International Franchise Invasion: The Looming Battle for the U.S. Market

By Ray Hays, www.rayhays.com

My last article addressed the erosion of U.S. franchise dominance globally. Clearly, American concepts still hold the premier position in the global franchise sector. However, in response to the American franchise juggernaut, some foreign-based franchise concepts rose to the challenge. These home-grown franchisors staked a claim to their national markets and even expanded into multiple international markets over the last few decades.

No doubt, many international franchisors salivate at the prospect of entering the United States, the world’s largest consumer market. Some foreign-based franchise concepts are already established as highly successful brands in the U.S.  Think Benetton, The Body Shop, Kumon tutoring, Cartridge World and Tim Hortons coffee. That said, the percentage of foreign franchise concepts is still miniscule compared to the thousands of entrenched American franchisors in the U.S. market.

Why aren’t more foreign franchises operating in the U.S. market?

The lack of foreign-based franchise concepts in the U.S. would seem to negate the prospect of a future flood of foreign franchises onto American shores. A common theory is that the barriers to entry cause the U.S. market to seem unattainable for foreign franchisors. This assumption, however, is flawed. In reality, these “barriers” are more accurately described as obstacles or speed bumps. At best, these obstacles will slow (but not stop) international franchises as they approach along the yellow brick road to the U.S. market.

In short, it comes down to perception versus reality.
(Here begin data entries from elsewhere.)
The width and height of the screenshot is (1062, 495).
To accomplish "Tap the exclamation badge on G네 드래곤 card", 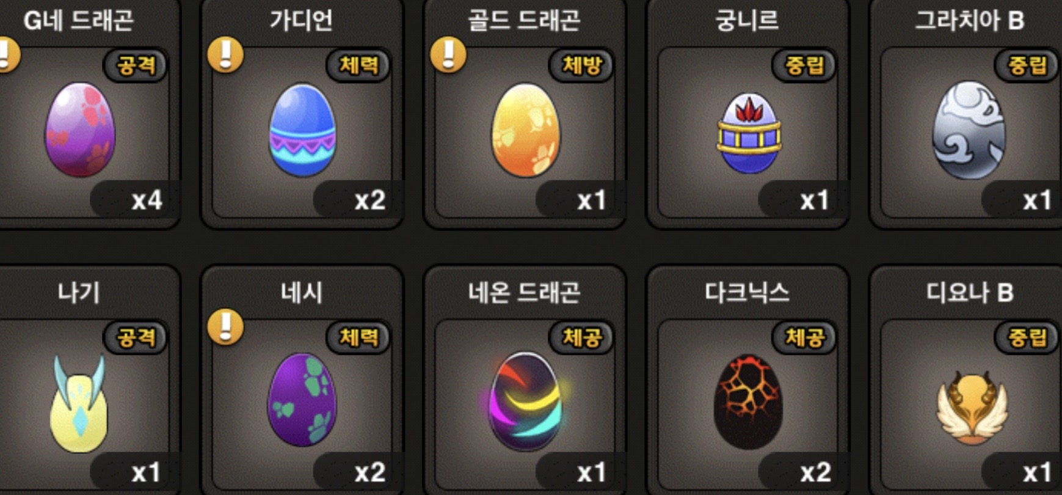I will (x=6, y=55).
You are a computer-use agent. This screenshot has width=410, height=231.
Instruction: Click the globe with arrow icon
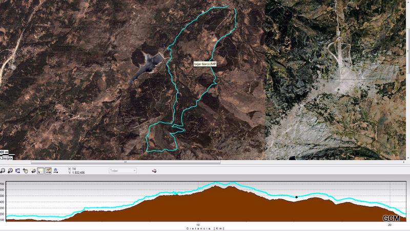(x=55, y=170)
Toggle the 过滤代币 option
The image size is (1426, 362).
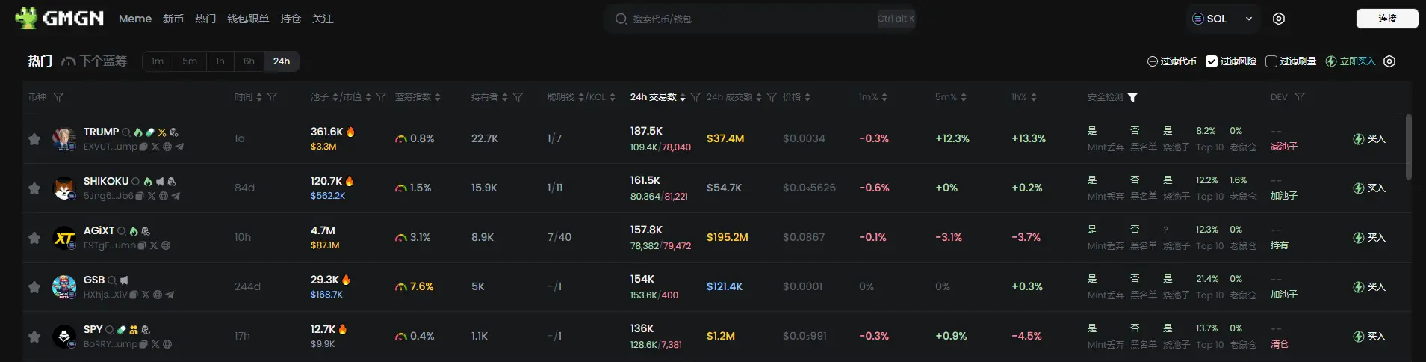[1171, 61]
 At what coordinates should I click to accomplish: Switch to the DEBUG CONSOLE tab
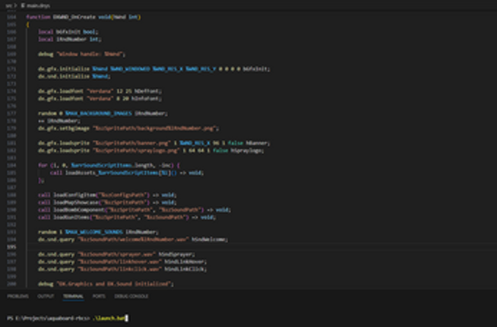coord(130,296)
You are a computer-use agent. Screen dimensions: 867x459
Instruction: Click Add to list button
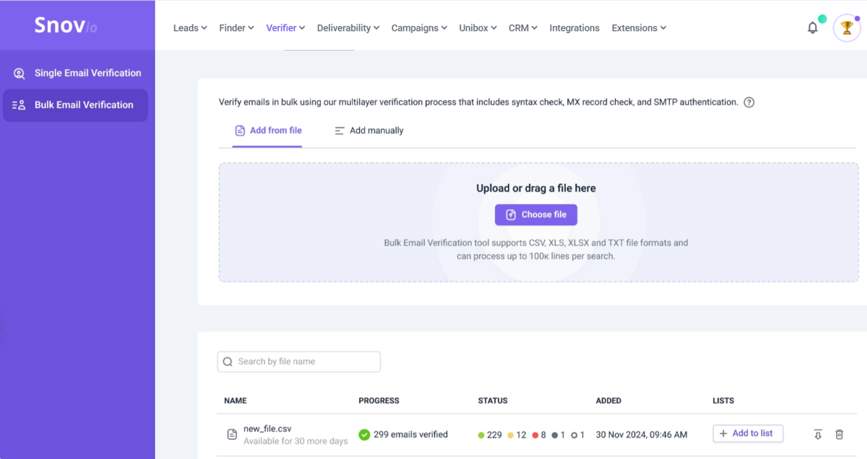[747, 433]
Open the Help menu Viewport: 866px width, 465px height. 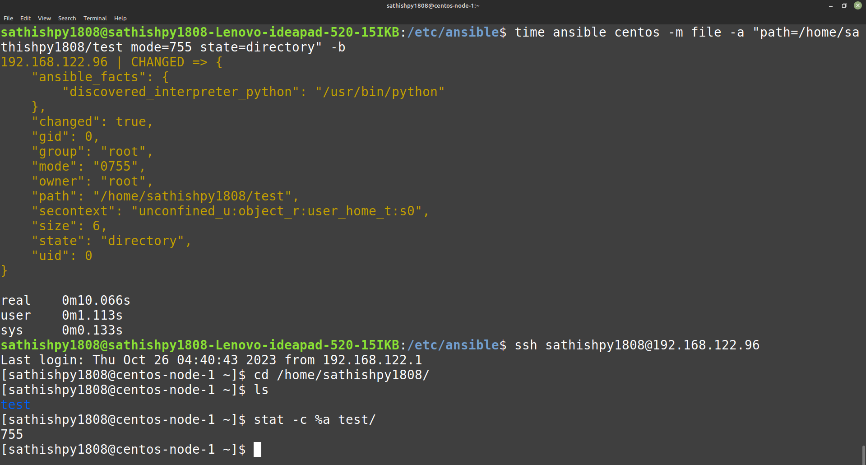coord(120,18)
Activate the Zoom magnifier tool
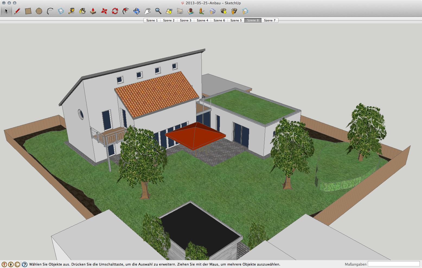 158,11
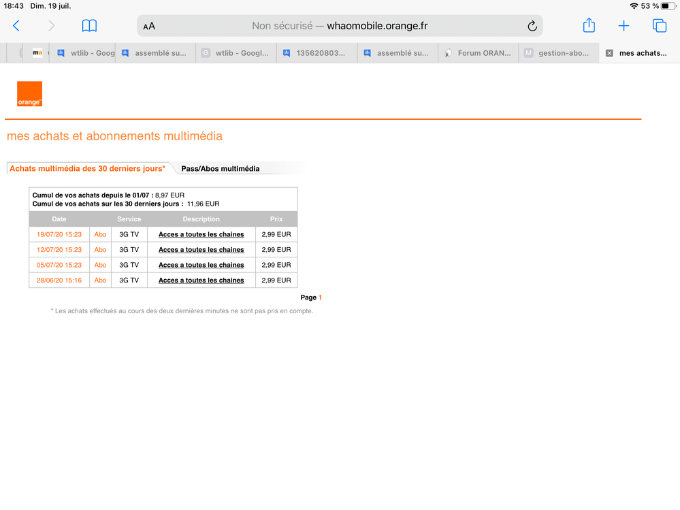680x510 pixels.
Task: Add a new tab with plus icon
Action: pos(624,26)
Perceived barriers create real but irrational fear among foreign-based franchisors. However, most of these fears will diminish as foreign franchisors become more familiar with the U.S. franchise sector. Some of these barriers are overblown due to a lack of understanding, and some of these barriers are purely psychological. A few examples include:

  • American customers – Some foreign-based franchisors buy into the negative myths of the American customer. Unfortunately, American consumers and business clients are often poorly perceived outside the U.S. Many of these myths are misguided stereotypes of the U.S. consumer culture. Among other characteristics, American customers are often viewed as anti-foreign, narrow-minded or just plain ignorant. Those perceptions aside, the U.S. has a large and diverse profile of customers, and a franchise concept need only attract a small niche of loyal customers to succeed. Regarding the anti-foreign culture and “buy American” mentality, this is largely baseless hype. Foreign brands are firmly rooted in the U.S. market, and this is unlikely to change. Benetton and The Body Shop are examples of foreign franchises that are now established brands in the U.S. Major foreign brands also abound in other sectors… BMW, Honda, Louis Vuitton, Sony, Airbus, etc. The American market has historically embraced foreign brands across many sectors and across many socio-economic groups. Franchises are no different.
  • U.S. litigation – Foreign franchisors have heard horror stories about the litigious nature of the American market, including both customer lawsuits and franchisee lawsuits. Look at most American Franchise Disclosure Documents (FDDs), and you will see a slew of lawsuits disclosed in the Litigation section. True — even a foreign franchisor that follows all the rules is likely to get sued by a U.S. franchisee or customer at some point. That said, why has litigation not stopped U.S. franchisors? Simply put, litigation is a manageable risk with minimal business impact. If a franchisor follows the rules and does business in good faith, they will generally prevail in the lawsuits. Yes, foreign franchisors will need a good U.S. legal team to succeed in the U.S., but that’s just a cost of doing business.
  • Market size and complexity – The U.S. market is massive, diverse and daunting to many foreign franchisors. Let’s face it. Entering the U.S. market is a big step that will require more than money and business plan. The risk of failure is very real. However, if you look at the risk-return ratio, the potential payoff will nearly always outweigh the risk. Yes, the U.S. market is huge, but nearly every American franchisor started small in their local market and grew from there. In fact, most foreign franchisors are better equipped for success than early-stage U.S. franchisors. Generally, a foreign franchisor already has a proven concept in multiple markets, a history of success and the financial resources for expansion. It’s true that the size of the U.S. market is daunting. The United States is the elephant of franchise markets, but it’s just like the old adage: “How do you eat an elephant? …One bite at a time.
  • The list of perceived barriers goes on… investment requirements, operating expenses, U.S. competitors, etc. A closer analysis will show that many of these barriers are easily overcome through reasonable planning, solid business processes and simple common sense.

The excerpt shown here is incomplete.